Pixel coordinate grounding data
*-*-*
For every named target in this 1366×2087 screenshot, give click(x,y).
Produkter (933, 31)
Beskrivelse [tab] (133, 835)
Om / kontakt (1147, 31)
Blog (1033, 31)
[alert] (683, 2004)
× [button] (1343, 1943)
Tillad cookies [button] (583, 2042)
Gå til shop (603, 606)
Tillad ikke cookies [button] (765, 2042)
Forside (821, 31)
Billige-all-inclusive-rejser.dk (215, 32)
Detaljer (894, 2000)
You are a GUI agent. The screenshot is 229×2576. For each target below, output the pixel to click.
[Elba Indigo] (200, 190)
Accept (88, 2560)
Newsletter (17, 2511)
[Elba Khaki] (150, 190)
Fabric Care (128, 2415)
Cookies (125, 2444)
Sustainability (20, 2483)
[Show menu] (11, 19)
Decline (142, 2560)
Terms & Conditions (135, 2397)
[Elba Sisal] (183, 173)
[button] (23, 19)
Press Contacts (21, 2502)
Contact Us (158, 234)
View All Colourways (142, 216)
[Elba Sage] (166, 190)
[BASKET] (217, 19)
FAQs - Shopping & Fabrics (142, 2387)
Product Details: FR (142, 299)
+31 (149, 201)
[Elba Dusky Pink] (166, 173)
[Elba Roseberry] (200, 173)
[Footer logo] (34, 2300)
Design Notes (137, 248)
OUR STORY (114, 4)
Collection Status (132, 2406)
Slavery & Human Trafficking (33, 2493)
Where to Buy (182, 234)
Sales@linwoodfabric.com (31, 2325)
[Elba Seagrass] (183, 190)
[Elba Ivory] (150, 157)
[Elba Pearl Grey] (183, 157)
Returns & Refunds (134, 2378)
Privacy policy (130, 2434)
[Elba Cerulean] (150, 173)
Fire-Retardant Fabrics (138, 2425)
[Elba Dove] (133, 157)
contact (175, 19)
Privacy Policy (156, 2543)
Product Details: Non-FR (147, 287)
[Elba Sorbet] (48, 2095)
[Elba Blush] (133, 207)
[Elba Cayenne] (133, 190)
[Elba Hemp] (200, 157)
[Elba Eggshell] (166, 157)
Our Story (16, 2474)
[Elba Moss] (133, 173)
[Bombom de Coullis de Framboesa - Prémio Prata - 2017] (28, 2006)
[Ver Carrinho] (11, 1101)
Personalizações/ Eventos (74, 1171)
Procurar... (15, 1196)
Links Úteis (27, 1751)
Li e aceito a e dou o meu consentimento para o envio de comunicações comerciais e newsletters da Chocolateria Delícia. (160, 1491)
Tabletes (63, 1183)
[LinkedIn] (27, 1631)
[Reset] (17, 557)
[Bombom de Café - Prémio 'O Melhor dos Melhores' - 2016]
*-*-*
INSTRUCTIONS TO FOLLOW
Recopy all of the records verbatim.

ANSWER TO THE EXERCISE
For every named target in this 1366×2087 screenshot, give click(x,y).
Produkter (933, 31)
Beskrivelse [tab] (133, 835)
Om / kontakt (1147, 31)
Blog (1033, 31)
[alert] (683, 2004)
× [button] (1343, 1943)
Tillad cookies [button] (583, 2042)
Gå til shop (603, 606)
Tillad ikke cookies [button] (765, 2042)
Forside (821, 31)
Billige-all-inclusive-rejser.dk (215, 32)
Detaljer (894, 2000)
You are a GUI agent. The screenshot is 229×2576. For each target below, output the pixel to click.
[Elba Indigo] (200, 190)
Accept (88, 2560)
Newsletter (17, 2511)
[Elba Khaki] (150, 190)
Fabric Care (128, 2415)
Cookies (125, 2444)
Sustainability (20, 2483)
[Show menu] (11, 19)
Decline (142, 2560)
Terms & Conditions (135, 2397)
[Elba Sisal] (183, 173)
[button] (23, 19)
Press Contacts (21, 2502)
Contact Us (158, 234)
View All Colourways (142, 216)
[Elba Sage] (166, 190)
[BASKET] (217, 19)
FAQs - Shopping & Fabrics (142, 2387)
Product Details: FR (142, 299)
+31 (149, 201)
[Elba Dusky Pink] (166, 173)
[Elba Roseberry] (200, 173)
[Footer logo] (34, 2300)
Design Notes (137, 248)
OUR STORY (114, 4)
Collection Status (132, 2406)
Slavery & Human Trafficking (33, 2493)
Where to Buy (182, 234)
Sales@linwoodfabric.com (31, 2325)
[Elba Seagrass] (183, 190)
[Elba Ivory] (150, 157)
[Elba Pearl Grey] (183, 157)
Returns & Refunds (134, 2378)
Privacy policy (130, 2434)
[Elba Cerulean] (150, 173)
Fire-Retardant Fabrics (138, 2425)
[Elba Dove] (133, 157)
contact (175, 19)
Privacy Policy (156, 2543)
Product Details: Non-FR (147, 287)
[Elba Sorbet] (48, 2095)
[Elba Blush] (133, 207)
[Elba Cayenne] (133, 190)
[Elba Hemp] (200, 157)
[Elba Eggshell] (166, 157)
Our Story (16, 2474)
[Elba Moss] (133, 173)
[Bombom de Coullis de Framboesa - Prémio Prata - 2017] (28, 2006)
[Ver Carrinho] (11, 1101)
Personalizações/ Eventos (74, 1171)
Procurar... (15, 1196)
Links Úteis (27, 1751)
Li e aceito a e dou o meu consentimento para o envio de comunicações comerciais e newsletters da Chocolateria Delícia. (160, 1491)
Tabletes (63, 1183)
[LinkedIn] (27, 1631)
[Reset] (17, 557)
[Bombom de Café - Prémio 'O Melhor dos Melhores' - 2016]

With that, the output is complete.